Entries on where items appear
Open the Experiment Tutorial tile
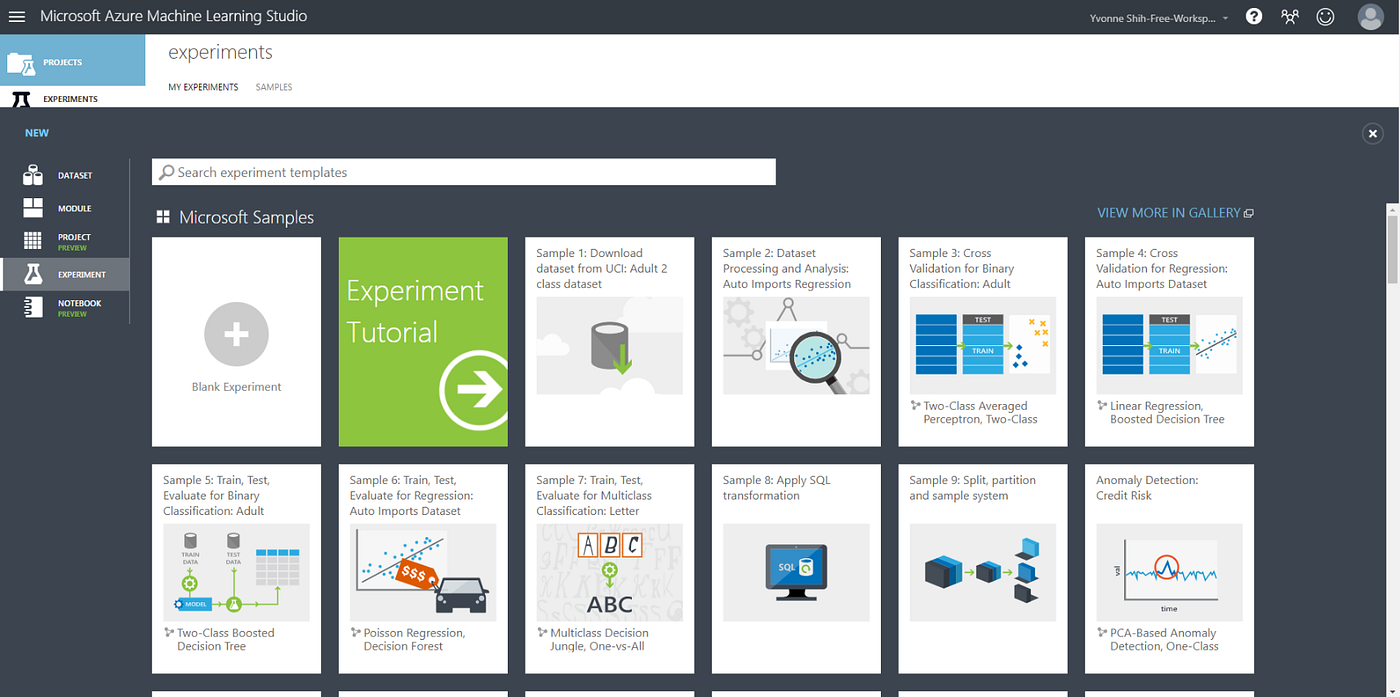 tap(422, 341)

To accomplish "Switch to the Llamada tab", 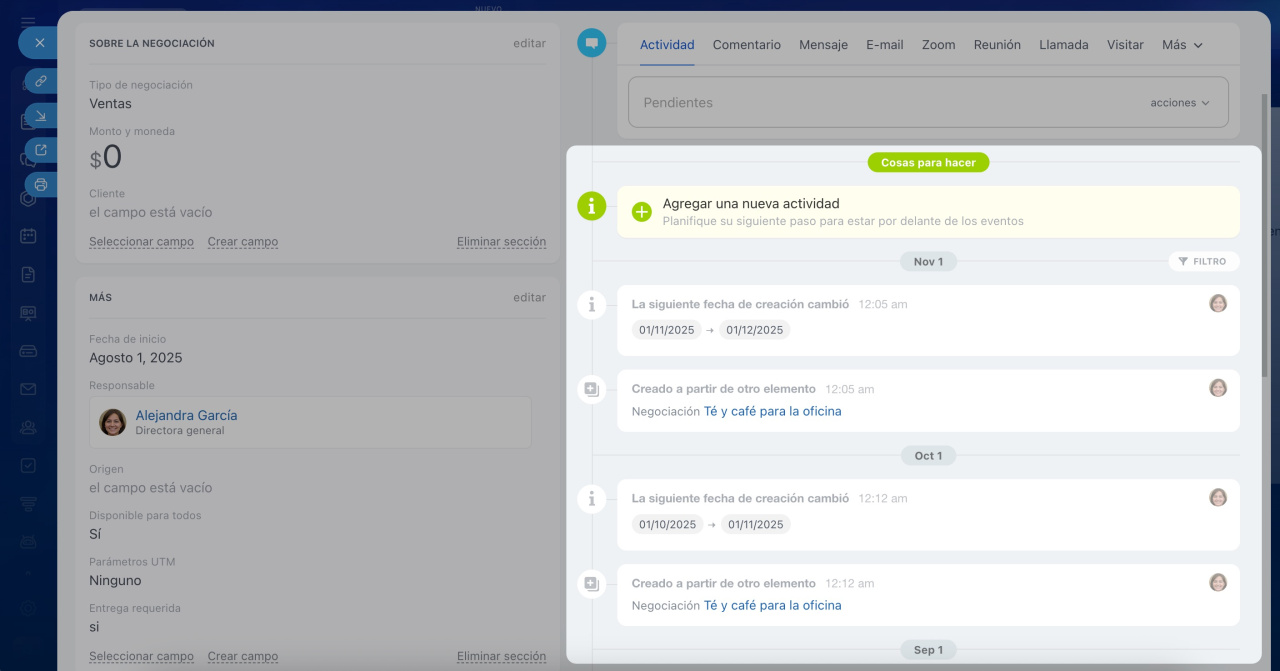I will (1063, 45).
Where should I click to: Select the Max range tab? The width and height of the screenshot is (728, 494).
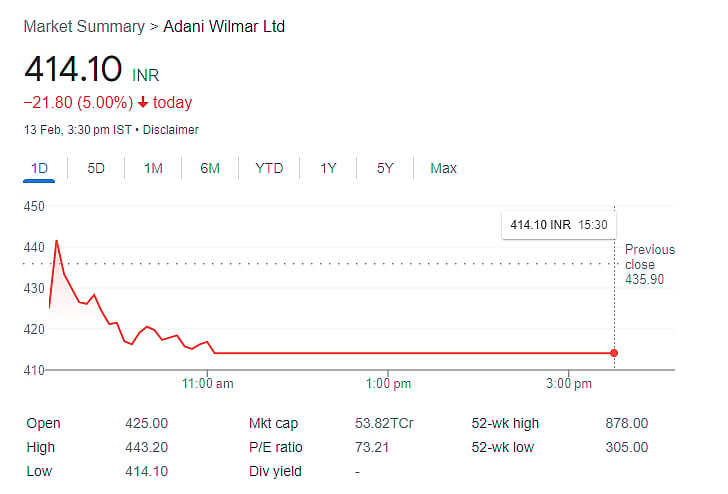[443, 168]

● **Your instructions**
Identify every line of the records above that contains the string "should", with case counting, and copy each such line in full.

● **Result for this exercise**
Where should I click to: Select the Max range tab? The width and height of the screenshot is (728, 494).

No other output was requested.